Opinion
Case No. 08-52981. Adversary No. 08-5177.
5-29-2009
On December 8, 2008, Stacy Naypauer-Poolos ("Plaintiff") filed a complaint alleging that certain debts listed by Mark Poolos ("Debtor"), in Debtor's bankruptcy case are non-dischargeable pursuant to 11 U.S.C. § 523(a)(15). Plaintiff executed service of the complaint on Debtor on December 16, 2008, and the Debtor's answer was due on January 15, 2009. Debtor failed to file a timely answer. Plaintiff filed a Motion for Default Judgment on March 22, 2009. The Court held three pre-trials in this proceeding; Debtor and his adversary proceeding counsel appeared at the last pre-trial, on April 15, 2009. Debtor filed a Motion for Leave to File an Answer on April 15, 2009 [docket #18]. Pursuant to 28 U.S.C. § 1334(b) and the general order of reference entered in this district, the Court has jurisdiction over this proceeding. Dischargeability determination proceedings are core proceedings pursuant to 28 U.S.C. § 157(b)(2)(I).
I. Background
The Court held a pre-trial conference in this adversary proceeding on February 4, 2009. During the February 4 pre-trial, the Court contacted Blake Brewer, Debtor's counsel in the main bankruptcy case. Mr. Brewer indicated that he did not represent Debtor in the adversary proceeding. Mr. Jones, Plaintiff's counsel, filed a motion for default judgment on March 22, 2009. The Court had set a further pre-trial conference for April 1, 2009, if necessary. Debtor failed to appear at the April 1, 2009 pre-trial conference and the Court set a final pre-trial conference for April 15, 2009. The Court indicated that if Debtor did not respond to the Motion for Default Judgment before rule time ran, the Court would grant Plaintiff's Motion for Default Judgment.

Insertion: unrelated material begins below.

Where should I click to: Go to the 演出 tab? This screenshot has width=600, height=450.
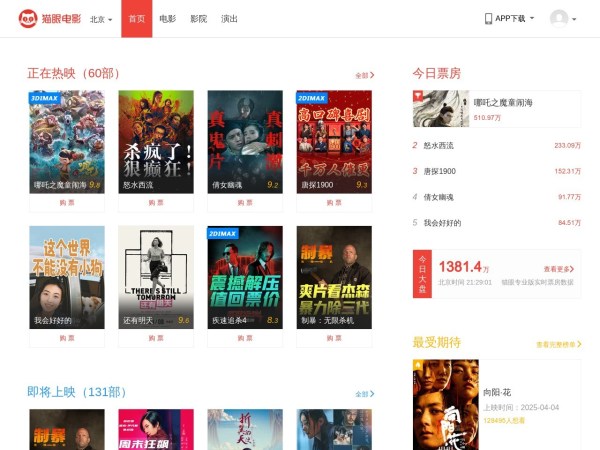point(230,19)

On April 15, 2009, Debtor and his counsel, Mr. Michael Butts, appeared for the pre-trial conference and filed a Motion for Leave to file an Answer Instanter [docket #18]. The Court conducted the pre-trial on the record. Debtor's counsel proffered testimony that Debtor's bankruptcy counsel told Debtor that it was not necessary for Debtor to file an answer to this adversary proceeding. The Court then contacted Mr. Brewer, Debtor's main case counsel, who contested Debtor's proffered testimony. Debtor also spoke on his own behalf and acknowledged that he received notice of the adversary proceeding but did not respond because Mr. Brewer apparently told him that he did not need to respond. Mr. Brewer indicated that he informed Debtor that he did not represent him in the adversary proceeding. Mr. Brewer also stated that he did not tell Debtor that it was not necessary for Debtor to respond to Plaintiff's complaint.
II. Law and Analysis
Plaintiff's Motion for Default Judgment and Debtor's Motion for Leave to File an Answer include related issues and the Court will address the two at the same time. Typically, a request to file an answer after it is due is evaluated under the excusable neglect standard in Fed. R. Bankr. Pro. 9006(b)(1). However, in an exercise of judicial economy the Court will address both the Motion for Leave to File an Answer and the Motion for Default Judgment under the good cause standard used to determine whether or not a default entry should be vacated. See Justen v. Ohio (In re Justen), 2007 Bankr. LEXIS 4097(Bankr. N.D. Ohio 2007).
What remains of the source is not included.